Regarding venture capital firms, Polychain Capital has the highest investment failure rate, with 44% of participated projects terminated and 76% of projects generating no effective revenue; Yzi Labs (formerly Binance Labs) has a supported project failure rate of 72%; top VC firms like Circle, Delphi Ventures, Consensys, and Andreessen Horowitz also have a large number of supported projects that have ceased operations, with many seeing over two-thirds of projects fail.
Among angel investors, former Coinbase CTO Balaji Srinivasan has the highest proportion of "zombie projects" at 57%; Arthur Hayes at 34%, Santiago Santos at 15%, while projects supported by Sandeep Nailwal and Stani Kulechov each have 10% that have ceased operations.
Data shows a significant correlation between fundraising scale and success rate.
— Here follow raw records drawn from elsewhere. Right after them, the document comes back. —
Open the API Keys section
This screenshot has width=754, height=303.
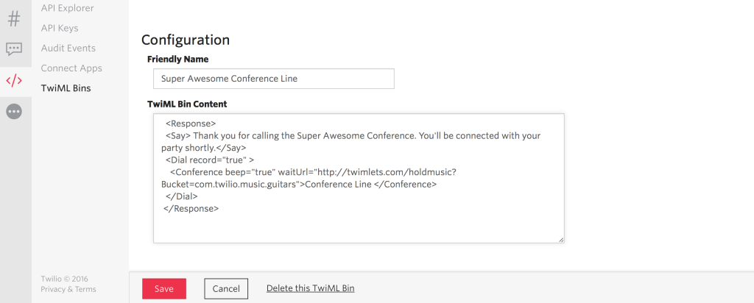pos(59,28)
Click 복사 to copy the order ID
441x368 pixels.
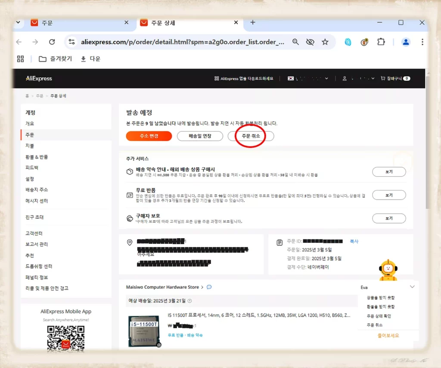point(354,241)
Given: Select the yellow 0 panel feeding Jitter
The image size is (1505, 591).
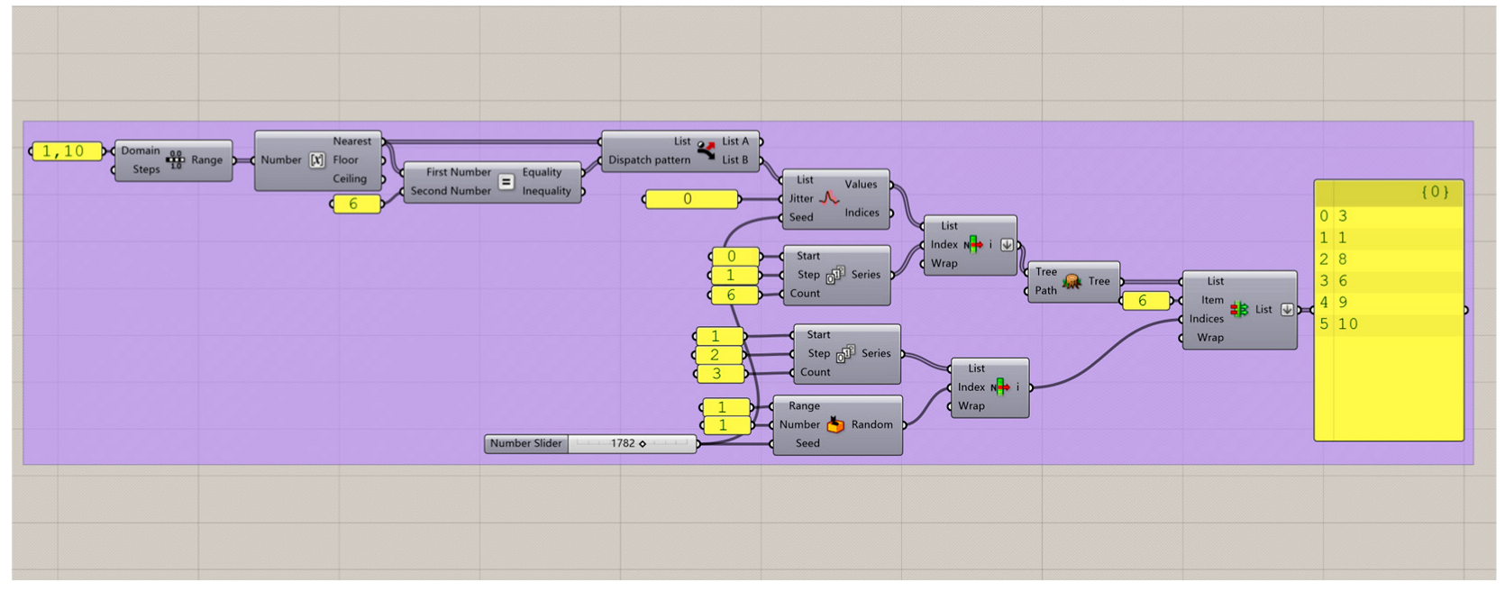Looking at the screenshot, I should (691, 199).
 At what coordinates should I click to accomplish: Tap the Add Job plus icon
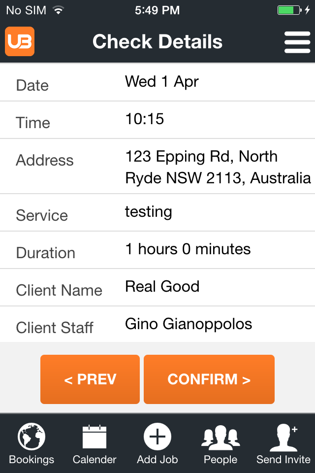coord(158,437)
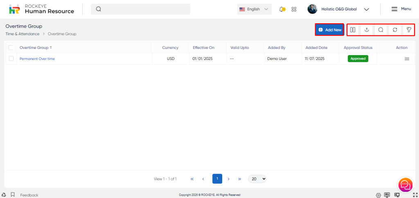The image size is (419, 198).
Task: Click the global search field
Action: point(140,9)
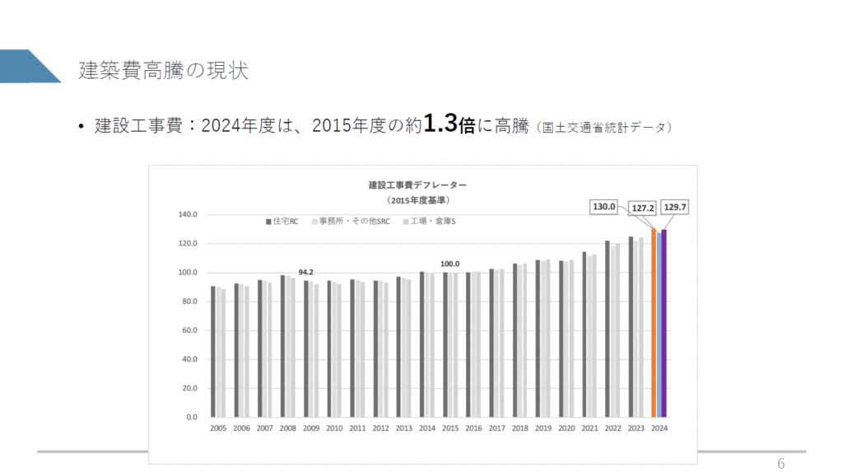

Projects raising over $50 million have a significantly lower failure rate, while among projects raising less than $5 million, 33% have failed and 20% have ceased operations.
II. The "More Rational VC" Argument
Jademont, Founding Partner and CEO of Waterdrip Capital, pointed out: "Why are VCs almost gone? Everyone can look at the listing announcements from top CEXs over the past two years. They only tell you that 'XXX' (a few letters) is going to be listed, urging everyone to go gamble, without wasting a single extra word to introduce why this project is being listed or what it does. Many retail investors have been博弈ing with manipulators for months without knowing what the asset they are trading actually does, let alone using the product. CEXs have become severely casino-fied, and even casinos occasionally cheat.
It is said that the current top criteria for CEXs evaluating listings are community heat, whether market-making funds are sufficient, and whether they are willing to contribute enough free tokens. If the listing conditions are like this, then the existence of VCs indeed becomes less meaningful. Because most VCs don't have the ability to help projects build communities, nor are they willing to help projects manipulate the market and gamble against retail investors.
So, rather than saying VCs are almost gone, it's better to say VCs have made different choices. First, they are unwilling to promote anymore. Because promotion has little practical meaning beyond PR. Moreover, if the project messes up, they get骂ed along with the project team by the community. Remember, even with responsible teams, early-stage projects have a high probability of failing. It's better to wait until the project grows before telling the market, 'I invested in this project.' Second, many projects simply have no plan to issue tokens, or don't target retail business, so promotion isn't necessary. Just celebrate when they ring the bell at their IPO. Looking at the schedule, at least 3-5 early-stage invested projects will list on Nasdaq next year. Starting a business now doesn't only have token issuance as an exit path."
Sylvia To, Director of Bullish Capital Management, stated: Cryptocurrency venture capitalists are reducing risk appetite, avoiding the hot topics of the month, and taking a more critical look at investments. "You really have to start thinking, this industry is building this infrastructure, but who is using it? Is there enough transaction volume? Is the volume generated through these blockchains enough to justify all the raised capital?"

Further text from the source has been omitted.